Se puso de pie y sacudió del borde de la falda las briznas adheridas a la tela. Fábregas se incorporó luego y ambos se alejaron de aquel lugar y se apostaron junto a una piedra que en su día debió de haber sido el soporte del altar. Ella confiaba en ver desde allí la rata cuando ésta acudiese nuevamente junto a sus crías, pero él le dijo que no cabía esperar tal cosa.
– No asomará el hocico hasta que no se cerciore de que nos hemos ido -le dijo-. Antes la hemos pillado desprevenida; ya no permitirá que la sorprendamos por segunda vez.

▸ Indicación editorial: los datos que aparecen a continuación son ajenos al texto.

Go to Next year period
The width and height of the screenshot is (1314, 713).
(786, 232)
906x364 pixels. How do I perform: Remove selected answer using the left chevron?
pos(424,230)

Salieron al campo por otro boquete del muro. Este boquete era tan ancho que entre las dos partes del muro que aún permanecían en pie había echado raíces una higuera.
– ¿Usted cree que estarán a salvo? -dijo María Clara mirando por última vez en dirección al punto donde habían dejado ocultos los ratoncitos.

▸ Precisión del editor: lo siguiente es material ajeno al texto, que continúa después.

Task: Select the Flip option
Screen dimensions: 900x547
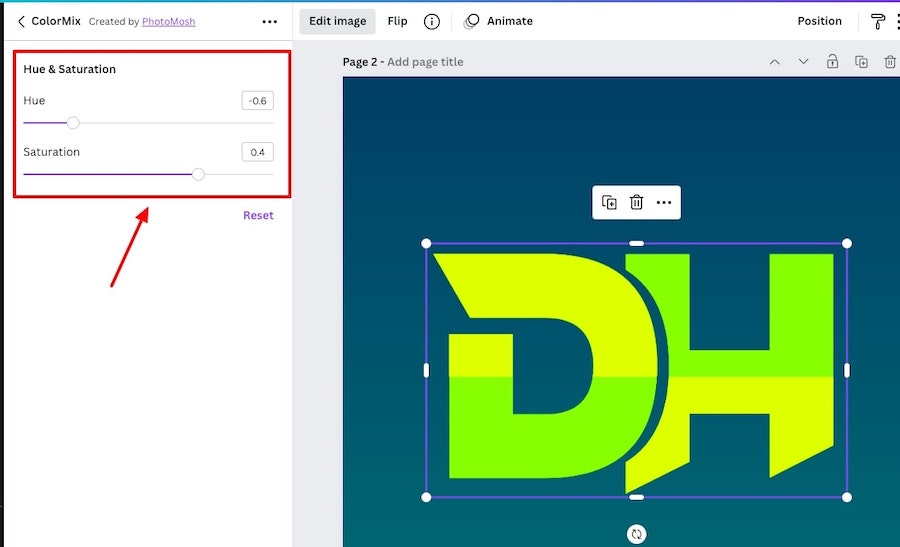Action: 397,21
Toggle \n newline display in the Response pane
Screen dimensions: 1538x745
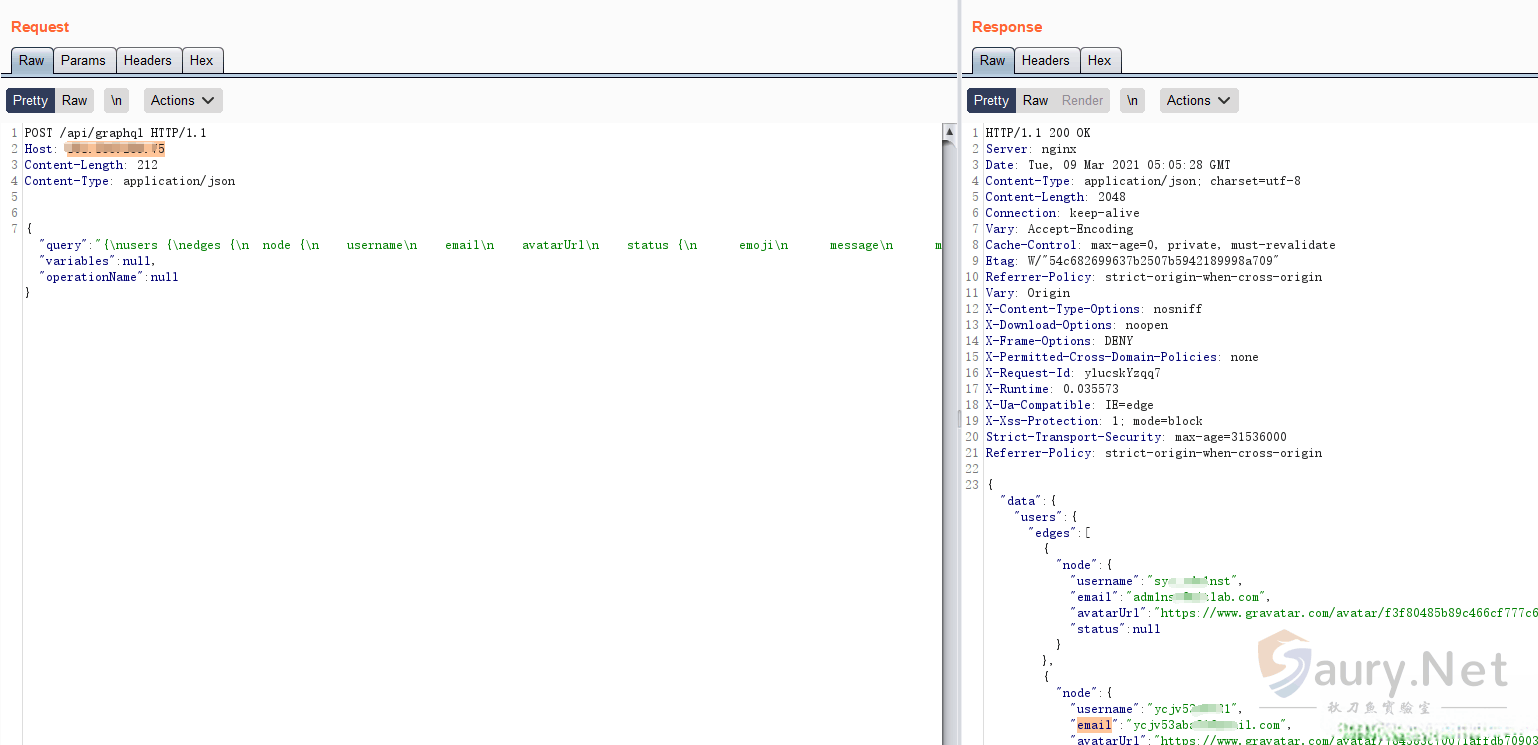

– Nadie está a salvo -dijo él-, pero en este caso particular creo que podemos contar con la intercesión de ese santo pajarero al que usted tanto admira.
– Ya veo que se ha enfadado conmigo porque antes le he reprochado su ignorancia y su incredulidad -respondió ella mirándole primero a los ojos fijamente y luego al cielo-. Venga: falta poco para la puesta de sol y eso es algo que merece ser visto.
X
Anduvieron un trecho a campo traviesa hasta desembocar nuevamente en el camino, por el que descendieron, siempre en dirección a poniente, hasta alcanzar la orilla del agua. En aquella parte la costa se allanaba formando una playa estrecha de guijarros oscuros. En uno de los extremos de esta playa se alzaba una formación rocosa sobre la cual se veía el armazón de una antena de radio en desuso, en cuyo vértice, sin embargo, seguía encendiéndose y apagándose con regularidad una luz roja que prevenía al tráfico aéreo de la presencia de la antena. Al pie del promontorio rocoso, sobre la playa, había una caseta de madera maltrecha y sin puerta.

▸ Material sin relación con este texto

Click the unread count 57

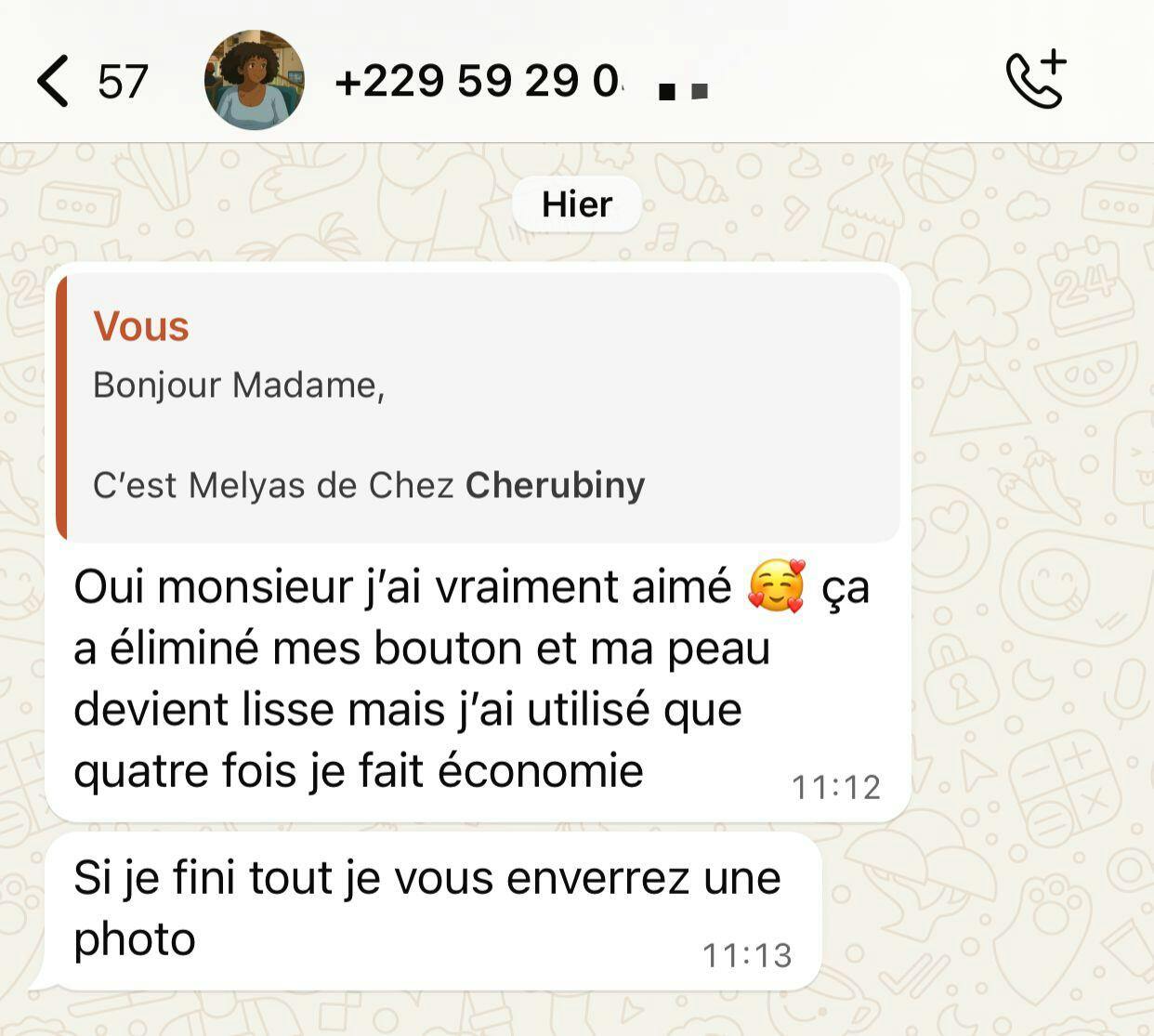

– Sentémonos aquí -dijo ella señalando un lugar cualquiera en la playa. Fábregas se quitó la americana, la dobló y la colocó sobre las piedras. Todo esto lo hizo con tanta rapidez, habilidad y discreción que María Clara se encontró sentada sobre la americana de él inadvertidamente. En definitiva aquel gesto acabó pareciendo un truco de prestidigitación antes que un acto de galantería. Fábregas se sentó directamente sobre los guijarros, rodeó con los brazos las piernas encogidas y apoyó el mentón en las rodillas. Esta actitud tenía algo de antiguo. Así estuvo un buen rato, callado y mirando fijamente el agua. Comprendía que había cometido con ella una incorrección grave y que le debía una disculpa, pero no sabía qué decir. La acusación de escepticismo que ella le había lanzado por despecho, al azar y sin fundamento, le había causado un impacto inesperado. Efectivamente, siempre había sido un escéptico, no sólo en materia de religión, sino en todos los sentidos, pensó. En su fuero interno estaba convencido de que todo el mundo pensaba como él, incluso quienes profesaban explícitamente una creencia o una doctrina de cualquier tipo, y la experiencia no había hecho más que ratificarle en su opinión. Ahora, sin embargo, llegado a aquellas alturas de su vida, la acusación que ella le lanzaba sin conocimiento de causa parecía encontrar eco en su propio desasosiego. Quizá lo que me ocurre es que nunca he tenido un ideal, pensó. Una ráfaga de aire frío le sacó de su abstracción. Le pareció oír a lo lejos el retumbar de un trueno y al levantar la mirada del suelo vio que el agua se había vuelto del color del plomo. Presa de un temor irracional miró a María Clara con una expresión que la sobresaltó.